__TASK OBJECTIVE__.
Format everything in the listing below, from its first line down to the line containing "Click the EMQX", as a numbered list, skipping blank lines.

(Source data)
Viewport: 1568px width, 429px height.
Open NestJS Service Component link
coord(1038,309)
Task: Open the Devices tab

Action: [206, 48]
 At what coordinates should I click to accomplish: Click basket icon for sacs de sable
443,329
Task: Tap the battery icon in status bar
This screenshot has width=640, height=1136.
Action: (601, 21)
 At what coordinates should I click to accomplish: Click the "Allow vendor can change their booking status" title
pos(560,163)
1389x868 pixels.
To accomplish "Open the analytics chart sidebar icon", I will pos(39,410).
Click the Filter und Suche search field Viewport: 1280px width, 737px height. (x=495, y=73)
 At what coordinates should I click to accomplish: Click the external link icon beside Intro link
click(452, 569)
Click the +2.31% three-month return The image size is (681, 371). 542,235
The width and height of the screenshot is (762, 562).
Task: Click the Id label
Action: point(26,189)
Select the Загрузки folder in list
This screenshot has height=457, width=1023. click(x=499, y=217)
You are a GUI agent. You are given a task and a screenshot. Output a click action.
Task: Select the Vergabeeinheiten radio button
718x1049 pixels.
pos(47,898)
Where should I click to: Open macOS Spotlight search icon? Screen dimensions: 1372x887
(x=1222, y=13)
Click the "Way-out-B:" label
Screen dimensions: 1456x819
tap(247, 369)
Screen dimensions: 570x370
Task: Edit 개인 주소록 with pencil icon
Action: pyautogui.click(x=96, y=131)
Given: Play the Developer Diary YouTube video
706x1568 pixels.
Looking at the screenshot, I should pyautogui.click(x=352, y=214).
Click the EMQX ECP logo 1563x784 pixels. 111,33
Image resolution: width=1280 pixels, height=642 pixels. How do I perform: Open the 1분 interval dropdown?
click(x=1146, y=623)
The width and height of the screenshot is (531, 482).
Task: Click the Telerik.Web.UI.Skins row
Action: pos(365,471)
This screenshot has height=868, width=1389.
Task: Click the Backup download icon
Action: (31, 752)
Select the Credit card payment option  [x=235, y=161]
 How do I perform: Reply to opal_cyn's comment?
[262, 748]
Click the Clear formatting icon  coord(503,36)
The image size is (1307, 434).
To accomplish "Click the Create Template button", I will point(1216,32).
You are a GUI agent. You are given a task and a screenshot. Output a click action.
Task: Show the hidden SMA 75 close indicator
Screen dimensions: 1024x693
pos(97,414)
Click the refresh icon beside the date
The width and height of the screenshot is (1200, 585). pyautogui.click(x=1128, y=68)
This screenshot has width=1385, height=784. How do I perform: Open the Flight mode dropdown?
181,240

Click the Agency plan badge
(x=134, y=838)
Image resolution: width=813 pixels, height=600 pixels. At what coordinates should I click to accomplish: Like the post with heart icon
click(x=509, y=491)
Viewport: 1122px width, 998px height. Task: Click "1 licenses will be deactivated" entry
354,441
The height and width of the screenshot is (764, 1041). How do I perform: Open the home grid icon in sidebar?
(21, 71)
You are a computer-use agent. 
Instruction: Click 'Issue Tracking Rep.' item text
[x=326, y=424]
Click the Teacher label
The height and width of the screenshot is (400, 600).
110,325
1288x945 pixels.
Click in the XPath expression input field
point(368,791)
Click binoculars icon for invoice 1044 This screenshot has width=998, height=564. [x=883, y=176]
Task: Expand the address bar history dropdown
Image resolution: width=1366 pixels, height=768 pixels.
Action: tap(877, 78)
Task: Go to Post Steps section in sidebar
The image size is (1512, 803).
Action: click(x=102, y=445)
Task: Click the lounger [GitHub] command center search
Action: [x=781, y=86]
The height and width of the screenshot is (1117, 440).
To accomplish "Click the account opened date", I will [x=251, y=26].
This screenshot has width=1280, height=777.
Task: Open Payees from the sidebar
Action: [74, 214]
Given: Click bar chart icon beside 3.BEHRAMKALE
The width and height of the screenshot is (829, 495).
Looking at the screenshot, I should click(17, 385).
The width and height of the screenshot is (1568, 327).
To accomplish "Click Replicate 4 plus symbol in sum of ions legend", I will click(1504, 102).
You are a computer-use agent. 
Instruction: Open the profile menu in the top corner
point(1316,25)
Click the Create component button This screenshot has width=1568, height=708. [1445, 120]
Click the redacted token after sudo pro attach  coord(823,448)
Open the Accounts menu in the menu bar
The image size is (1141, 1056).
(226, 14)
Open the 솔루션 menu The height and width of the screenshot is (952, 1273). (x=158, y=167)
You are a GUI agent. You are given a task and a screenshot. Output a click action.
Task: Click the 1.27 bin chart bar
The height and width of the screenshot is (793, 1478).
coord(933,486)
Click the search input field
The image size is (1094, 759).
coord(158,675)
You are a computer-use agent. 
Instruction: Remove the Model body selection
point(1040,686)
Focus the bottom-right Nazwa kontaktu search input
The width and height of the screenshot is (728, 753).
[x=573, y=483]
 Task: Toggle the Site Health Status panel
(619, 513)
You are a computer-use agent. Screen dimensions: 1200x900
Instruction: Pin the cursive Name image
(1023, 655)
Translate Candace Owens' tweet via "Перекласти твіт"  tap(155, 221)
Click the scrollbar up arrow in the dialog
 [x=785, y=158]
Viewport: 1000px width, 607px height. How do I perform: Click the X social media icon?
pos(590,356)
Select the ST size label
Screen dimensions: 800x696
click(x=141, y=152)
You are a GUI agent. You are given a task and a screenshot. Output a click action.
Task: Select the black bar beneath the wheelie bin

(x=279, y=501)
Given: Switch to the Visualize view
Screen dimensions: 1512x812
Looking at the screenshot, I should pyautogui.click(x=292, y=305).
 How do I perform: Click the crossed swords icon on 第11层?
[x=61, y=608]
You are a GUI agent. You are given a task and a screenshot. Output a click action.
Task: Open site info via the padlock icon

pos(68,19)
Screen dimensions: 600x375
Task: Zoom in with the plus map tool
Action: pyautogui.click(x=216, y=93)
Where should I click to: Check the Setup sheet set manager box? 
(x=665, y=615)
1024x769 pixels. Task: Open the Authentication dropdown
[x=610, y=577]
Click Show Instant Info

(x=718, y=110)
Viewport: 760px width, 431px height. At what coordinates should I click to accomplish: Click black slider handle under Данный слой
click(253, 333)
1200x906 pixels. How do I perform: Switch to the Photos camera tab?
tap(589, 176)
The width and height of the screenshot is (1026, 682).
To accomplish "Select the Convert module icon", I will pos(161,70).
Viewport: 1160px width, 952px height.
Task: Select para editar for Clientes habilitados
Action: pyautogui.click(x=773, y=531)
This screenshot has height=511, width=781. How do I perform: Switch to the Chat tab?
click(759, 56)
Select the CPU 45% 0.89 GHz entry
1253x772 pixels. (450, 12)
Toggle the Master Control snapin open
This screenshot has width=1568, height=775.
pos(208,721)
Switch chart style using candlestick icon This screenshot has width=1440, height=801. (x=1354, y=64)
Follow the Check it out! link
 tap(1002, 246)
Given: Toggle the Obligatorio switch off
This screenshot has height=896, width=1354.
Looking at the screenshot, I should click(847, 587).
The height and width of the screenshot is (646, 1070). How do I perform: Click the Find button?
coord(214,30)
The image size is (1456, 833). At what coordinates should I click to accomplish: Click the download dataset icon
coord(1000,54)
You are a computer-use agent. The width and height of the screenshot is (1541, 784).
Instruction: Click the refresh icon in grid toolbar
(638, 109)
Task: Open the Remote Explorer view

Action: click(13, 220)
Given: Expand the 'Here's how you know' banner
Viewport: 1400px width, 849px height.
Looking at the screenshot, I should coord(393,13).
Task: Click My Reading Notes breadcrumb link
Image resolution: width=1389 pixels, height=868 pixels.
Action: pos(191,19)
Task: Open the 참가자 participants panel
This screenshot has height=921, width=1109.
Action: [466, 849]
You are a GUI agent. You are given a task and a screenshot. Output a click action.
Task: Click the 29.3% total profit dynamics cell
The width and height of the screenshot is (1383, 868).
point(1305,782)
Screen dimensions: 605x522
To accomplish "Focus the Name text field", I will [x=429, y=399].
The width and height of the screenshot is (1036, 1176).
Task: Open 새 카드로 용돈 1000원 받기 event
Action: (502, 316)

__ANSWER__.
1. Viewport: 1568px width, 429px height.
2. Open NestJS Service Component link
3. coord(1038,309)
4. Task: Open the Devices tab
5. Action: [206, 48]
6.  At what coordinates should I click to accomplish: Click basket icon for sacs de sable
7. 443,329
8. Task: Tap the battery icon in status bar
9. This screenshot has width=640, height=1136.
10. Action: (601, 21)
11.  At what coordinates should I click to accomplish: Click the "Allow vendor can change their booking status" title
12. pos(560,163)
13. 1389x868 pixels.
14. To accomplish "Open the analytics chart sidebar icon", I will pos(39,410).
15. Click the Filter und Suche search field Viewport: 1280px width, 737px height. (x=495, y=73)
16.  At what coordinates should I click to accomplish: Click the external link icon beside Intro link
17. click(452, 569)
18. Click the +2.31% three-month return The image size is (681, 371). 542,235
19. The width and height of the screenshot is (762, 562).
20. Task: Click the Id label
21. Action: point(26,189)
22. Select the Загрузки folder in list
23. This screenshot has height=457, width=1023. click(x=499, y=217)
24. You are a GUI agent. You are given a task and a screenshot. Output a click action.
25. Task: Select the Vergabeeinheiten radio button
26. 718x1049 pixels.
27. pos(47,898)
28. Where should I click to: Open macOS Spotlight search icon? Screen dimensions: 1372x887
29. (x=1222, y=13)
30. Click the "Way-out-B:" label
31. Screen dimensions: 1456x819
32. tap(247, 369)
33. Screen dimensions: 570x370
34. Task: Edit 개인 주소록 with pencil icon
35. Action: pyautogui.click(x=96, y=131)
36. Given: Play the Developer Diary YouTube video
37. 706x1568 pixels.
38. Looking at the screenshot, I should pyautogui.click(x=352, y=214).
39. Click the EMQX ECP logo 1563x784 pixels. 111,33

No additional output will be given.